38. The platform of claim 2 further comprising a second assay module configured to accept a liquid sample to sensing elements in said second assay module, said second assay module comprising graphene disposed bio-sensing elements that in the presence of a proximal liquid delivered molecule or compound alter data outputs from said graphene disposed bio sensing elements.

39. A method for screening a biosample for evidence of a disease, said method comprising: a) introducing a biosample into a device of claim 1; and b) operating the device of claim 1.

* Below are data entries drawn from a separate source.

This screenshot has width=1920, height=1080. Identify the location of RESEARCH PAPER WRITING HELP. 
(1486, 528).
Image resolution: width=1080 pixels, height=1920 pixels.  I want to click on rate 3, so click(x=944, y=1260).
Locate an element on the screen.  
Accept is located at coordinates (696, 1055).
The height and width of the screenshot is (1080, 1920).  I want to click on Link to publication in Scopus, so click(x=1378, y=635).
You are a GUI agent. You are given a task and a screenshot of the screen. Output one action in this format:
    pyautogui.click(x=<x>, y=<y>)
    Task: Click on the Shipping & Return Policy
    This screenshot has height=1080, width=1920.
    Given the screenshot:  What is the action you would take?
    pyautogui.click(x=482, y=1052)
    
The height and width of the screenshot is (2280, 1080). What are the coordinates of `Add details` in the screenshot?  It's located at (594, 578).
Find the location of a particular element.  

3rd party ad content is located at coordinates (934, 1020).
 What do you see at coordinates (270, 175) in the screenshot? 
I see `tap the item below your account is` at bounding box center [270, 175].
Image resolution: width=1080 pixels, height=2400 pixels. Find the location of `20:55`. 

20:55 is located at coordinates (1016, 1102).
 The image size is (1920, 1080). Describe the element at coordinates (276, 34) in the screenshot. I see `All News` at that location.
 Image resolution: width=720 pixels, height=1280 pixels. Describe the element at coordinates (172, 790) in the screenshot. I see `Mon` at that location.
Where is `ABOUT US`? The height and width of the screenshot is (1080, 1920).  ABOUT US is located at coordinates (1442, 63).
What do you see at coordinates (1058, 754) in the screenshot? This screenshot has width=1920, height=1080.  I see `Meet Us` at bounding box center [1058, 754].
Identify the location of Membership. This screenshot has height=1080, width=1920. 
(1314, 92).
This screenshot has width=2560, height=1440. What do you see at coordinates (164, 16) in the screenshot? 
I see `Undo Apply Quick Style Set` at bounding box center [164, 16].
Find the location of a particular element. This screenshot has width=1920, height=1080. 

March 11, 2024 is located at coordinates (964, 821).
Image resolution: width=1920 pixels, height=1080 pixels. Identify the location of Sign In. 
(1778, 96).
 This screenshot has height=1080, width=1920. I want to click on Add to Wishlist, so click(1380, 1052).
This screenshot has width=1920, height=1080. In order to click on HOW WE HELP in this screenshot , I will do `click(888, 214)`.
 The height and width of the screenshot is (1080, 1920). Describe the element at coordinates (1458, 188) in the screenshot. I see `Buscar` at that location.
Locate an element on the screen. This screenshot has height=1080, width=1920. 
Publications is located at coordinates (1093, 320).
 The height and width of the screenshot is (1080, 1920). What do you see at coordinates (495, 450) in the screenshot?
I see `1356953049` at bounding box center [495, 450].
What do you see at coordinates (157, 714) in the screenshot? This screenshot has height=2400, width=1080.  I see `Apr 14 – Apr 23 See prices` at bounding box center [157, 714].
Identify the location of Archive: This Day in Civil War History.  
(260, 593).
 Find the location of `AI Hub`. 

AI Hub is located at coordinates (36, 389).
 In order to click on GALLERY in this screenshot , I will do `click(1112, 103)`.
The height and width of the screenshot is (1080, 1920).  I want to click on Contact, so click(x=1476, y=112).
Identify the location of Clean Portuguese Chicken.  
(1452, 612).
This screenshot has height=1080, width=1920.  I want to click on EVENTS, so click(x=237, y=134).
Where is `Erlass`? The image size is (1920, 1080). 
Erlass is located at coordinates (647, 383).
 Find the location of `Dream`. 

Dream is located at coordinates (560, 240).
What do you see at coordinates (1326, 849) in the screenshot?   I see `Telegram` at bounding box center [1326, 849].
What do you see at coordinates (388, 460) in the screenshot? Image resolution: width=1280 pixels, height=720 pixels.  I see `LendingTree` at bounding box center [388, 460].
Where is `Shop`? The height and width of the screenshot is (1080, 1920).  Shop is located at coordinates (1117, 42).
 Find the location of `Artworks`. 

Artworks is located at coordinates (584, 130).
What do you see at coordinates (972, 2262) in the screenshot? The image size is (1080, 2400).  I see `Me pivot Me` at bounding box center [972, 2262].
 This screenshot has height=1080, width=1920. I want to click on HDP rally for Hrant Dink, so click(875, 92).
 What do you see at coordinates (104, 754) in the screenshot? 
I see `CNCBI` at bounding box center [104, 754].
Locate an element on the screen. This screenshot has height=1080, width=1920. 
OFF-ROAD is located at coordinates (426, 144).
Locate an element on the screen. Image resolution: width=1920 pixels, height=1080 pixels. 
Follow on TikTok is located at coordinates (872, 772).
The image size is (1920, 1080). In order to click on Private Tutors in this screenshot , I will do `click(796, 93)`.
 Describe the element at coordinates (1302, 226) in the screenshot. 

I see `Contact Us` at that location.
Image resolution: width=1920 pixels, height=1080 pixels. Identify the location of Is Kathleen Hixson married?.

40. A method for screening a biosample for evidence of a disease, said method comprising: a) introducing a biosample into a device comprising bio-sensing elements; b) allowing access of said bio-sensing elements to said biosample; c) activating said bio-sensing elements to sense VOC molecules proximal to said bio-sensing elements; d) collecting output data from said bio-sensing elements; e) comparing said data to signature data associated with at least one disease; f) reporting a positive screen relative to at least one disease when said data matches said signature data associated with said matched disease; and/or g) reporting when said data fails to match signature data associated with a disease.

41. The method of claim 40 wherein comparing said data to signature data is preceded by: i) collecting assay data from a plurality of individuals presenting with a specific disease; ii) collecting assay data from a plurality of individuals who do not present with said specific disease; iii) comparing said assay of i) with said assay data of ii) to obtain a differentiating pattern; and iv) associating said differentiating pattern with said specific disease.

42. The method of claim 41 repeated a plurality of times to form a library of differentiating patterns each of which is associated with a specific disease.